Database Normalization Forms and Indexing Techniques
1NF: A table is in 1NF if:
- The domain of each attribute contains only atomic values.
- The value of each attribute contains only a single value from that domain.
Functional Dependency: Y is functionally dependent on X in T if for each set x belonging to R.X there is precisely one corresponding set y belonging to R.Y.
Full Functional Dependency: Y is fully functionally dependent on X in T if Y is functionally dependent on X and Y is not functionally dependent on any proper subset of X.
Insertion Anomaly: Cannot insert new patrons in the system until they have borrowed books.
Update Anomaly: Must update all rows involving a given patron if he or she moves.
Deletion Anomaly: Will lose information about patrons that have returned all the books they have borrowed.
Axioms:
- Reflexivity: If Y is a subset of X, then X→Y.
- Augmentation: If X→Y, then WX→WY.
- Transitivity: If X→Y and Y→Z, then X→Z.
Derived Rules:
- Union: If X→Y and X→Z, then X→YZ.
- Decomposition: If X→YZ, then X→Y and X→Z.
- Pseudotransitivity: If X→Y and WY→Z, then XW→Z.
2NF: A table is in 2NF if:
- It is in 1NF.
- No non-prime attribute is dependent on any proper subset of any candidate key of the table.
A non-prime attribute of a table is an attribute that is not a part of any candidate key of the table.
A candidate key is a minimal superkey.
3NF: A table is in 3NF if:
- It is in 2NF.
- All its attributes are determined only by its candidate keys and not by any non-prime attributes.
BCNF: A stricter form of 3NF.
A table T is in BCNF if:
- For every one of its non-trivial dependencies X → Y, X is a super key for T.
Most tables that are in 3NF also are in BCNF.
Multivalued Dependency: A multivalued dependency X => Y occurs if:
- For any xc actually occurring in the table and the list of all the xcyz combinations that occur in the table, we will find that xc is associated with the same y entries regardless of z.
Trivial Multivalued Dependency: A trivial multivalued dependency X => Y is one where either:
- Y is a subset of X, or
- Z is empty (X È Y has all column headings).
4NF: For every one of its non-trivial multivalued dependencies X => Y, X is either:
- A candidate key, or
- A superset of a candidate key.
A table T is subject to a join dependency if it can always be recreated by joining multiple tables each having a subset of the attributes of T. The join dependency is said to be trivial if one of the tables in the join has all the attributes of the table T.
Notation: *{ A, B, …} on T
5NF: A table T is said to be 5NF if:
- Every non-trivial join dependency in it is implied by its candidate keys.

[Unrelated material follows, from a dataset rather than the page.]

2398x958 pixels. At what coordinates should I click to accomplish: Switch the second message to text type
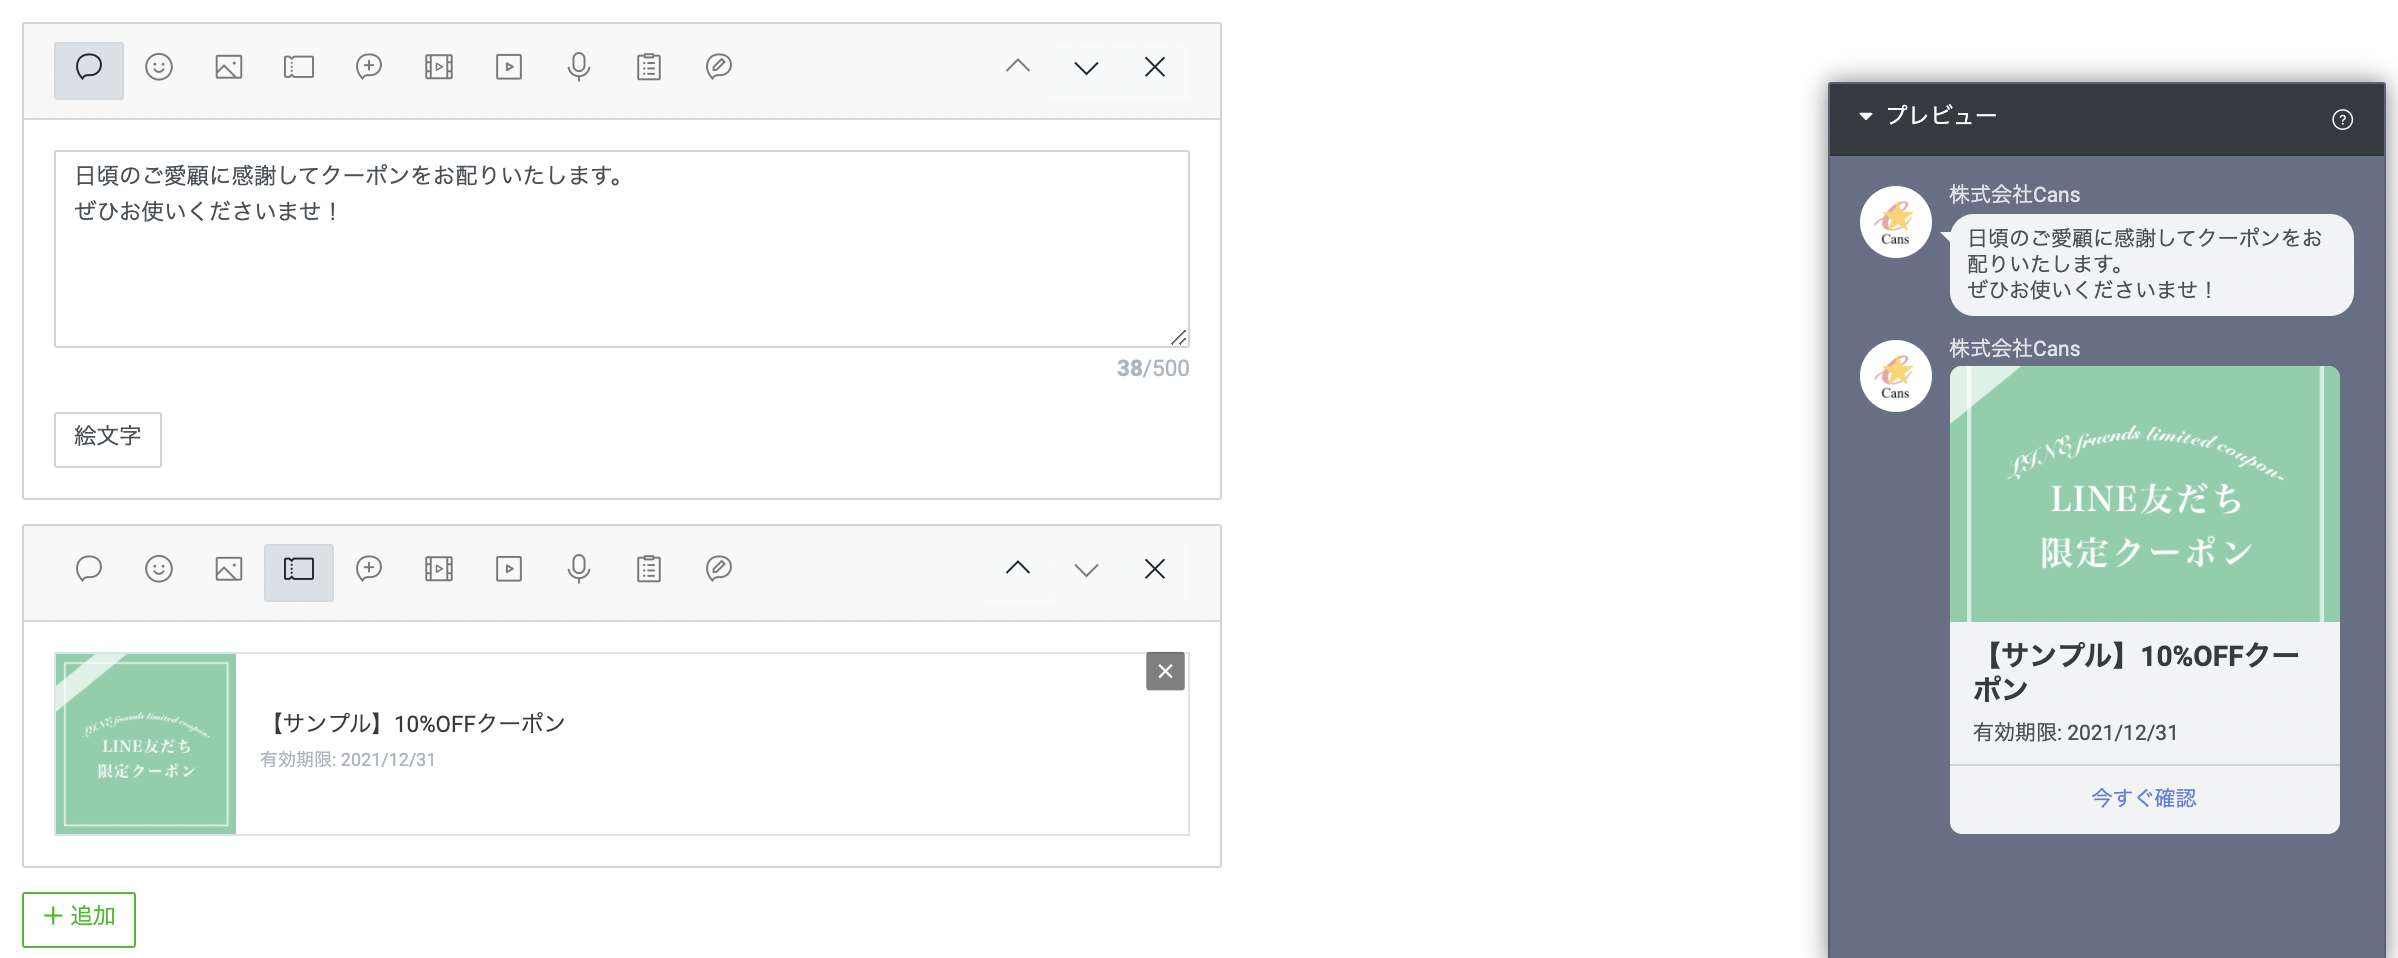pos(89,569)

A join dependency *{A, B, …, Z} on T is implied by the candidate key(s) of T if and only if each of A, B, …, Z is a superkey for T.
Conventional Indexes:
- Sparse: One entry per data block.
- Dense: One entry per record.
Sparse Index:
- Identifies the first record of the block.

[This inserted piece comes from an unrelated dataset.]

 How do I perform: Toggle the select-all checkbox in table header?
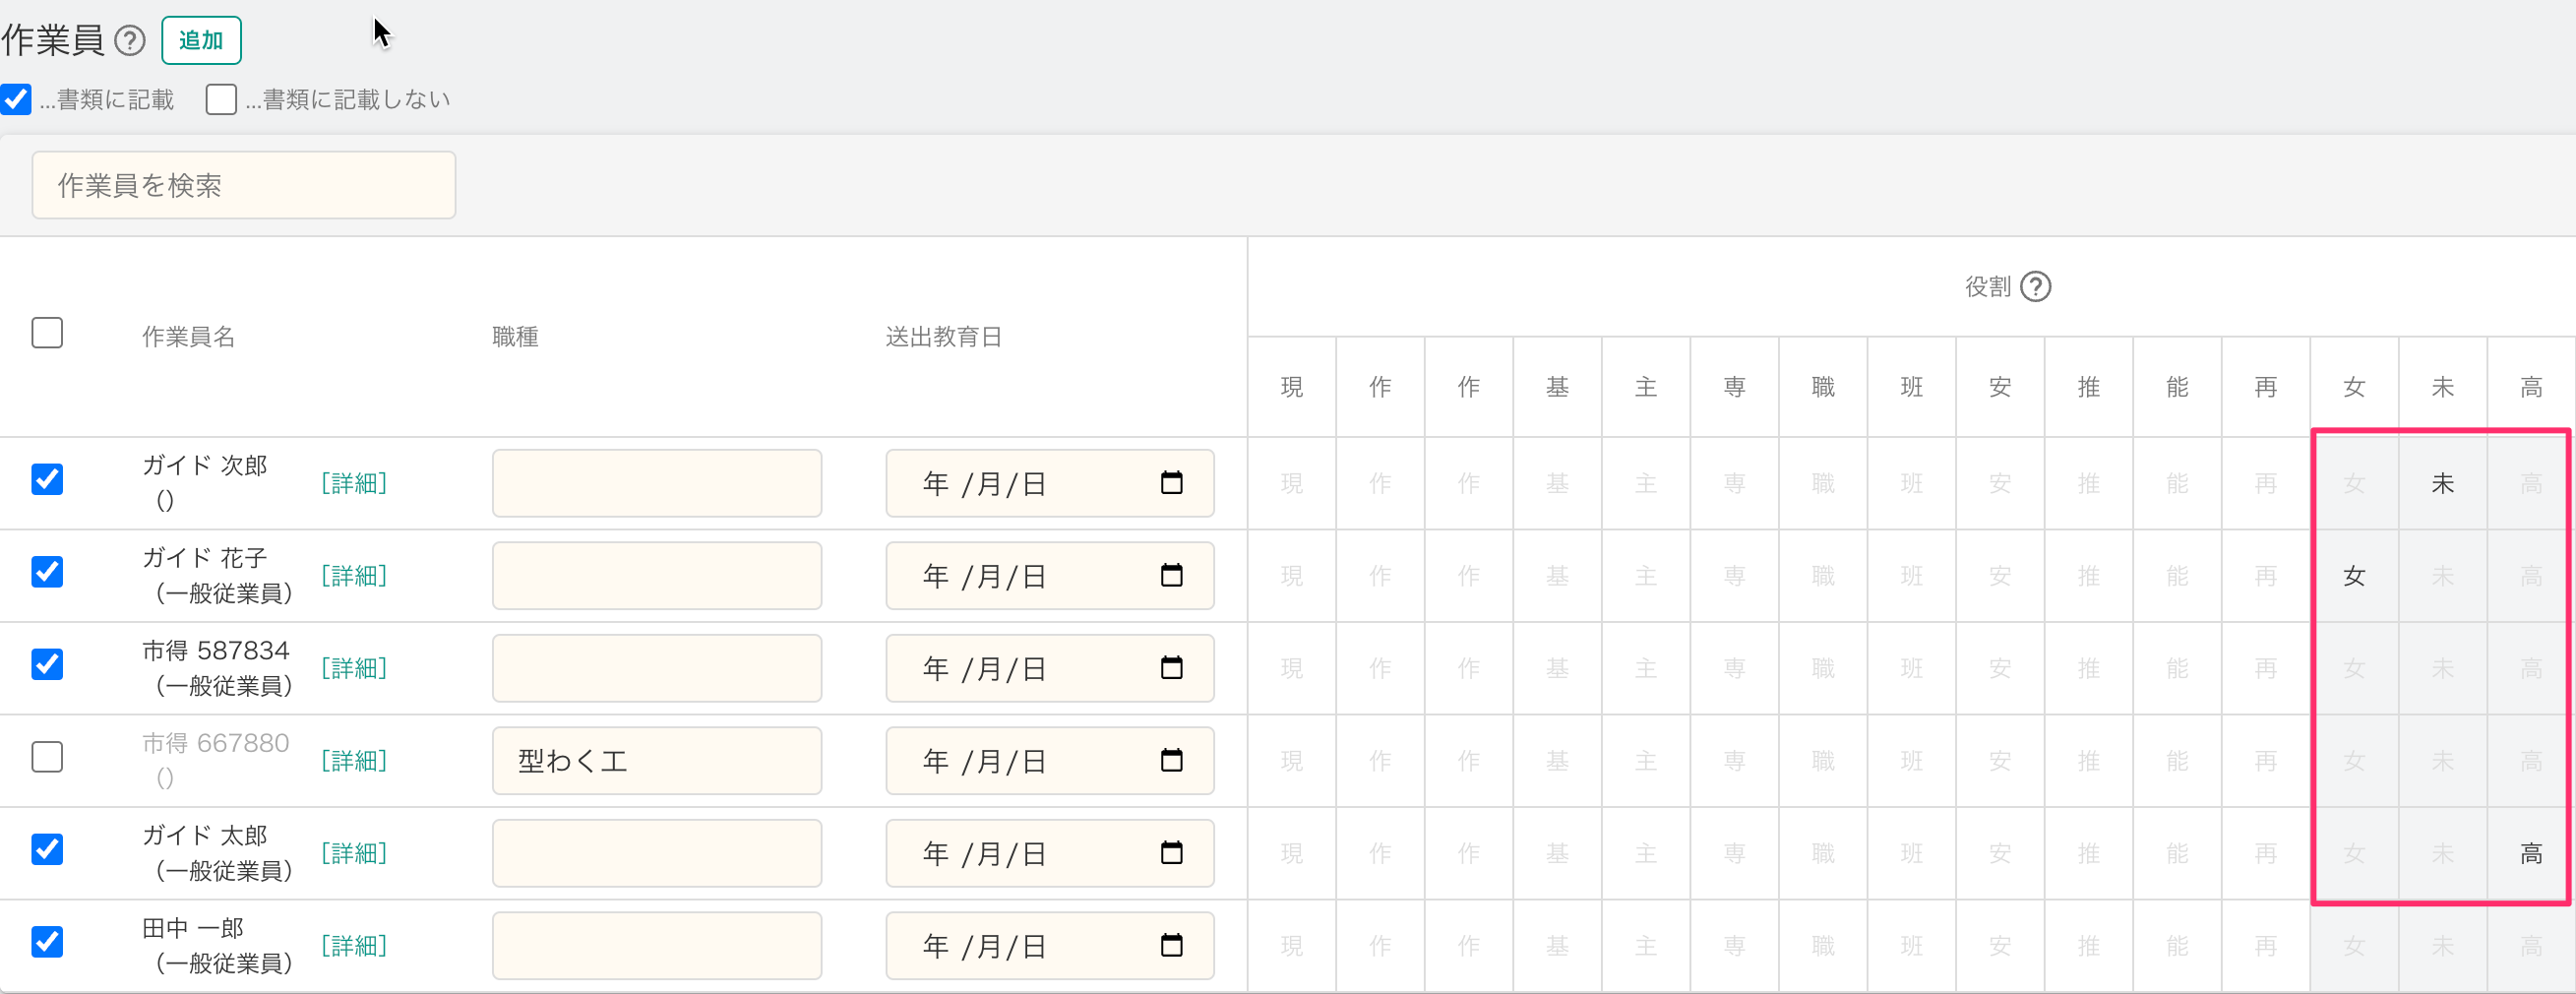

- Requires data to be sorted.
- Advantages:
- Occupy less space.
- Can keep more of it in main memory (Faster access).
Dense Index:
- Data do not have to be sorted.
- Advantages:
- Can tell if a record exists without accessing file.
- No data sorting.
Indexes based on primary key:
- Each key value corresponds to one record.
- Table is sorted on primary key: Sparse index.
- Table either non-sorted or sorted on other field: Dense index.
Indexes based on other fields:
- Each key value corresponds to more than one record (Clustering index).
- Table is sorted on that field: Sparse index.
- Table is either non-sorted or sorted on other field: Dense index.
When the index is very large, we index the index. Two-level or three-level index.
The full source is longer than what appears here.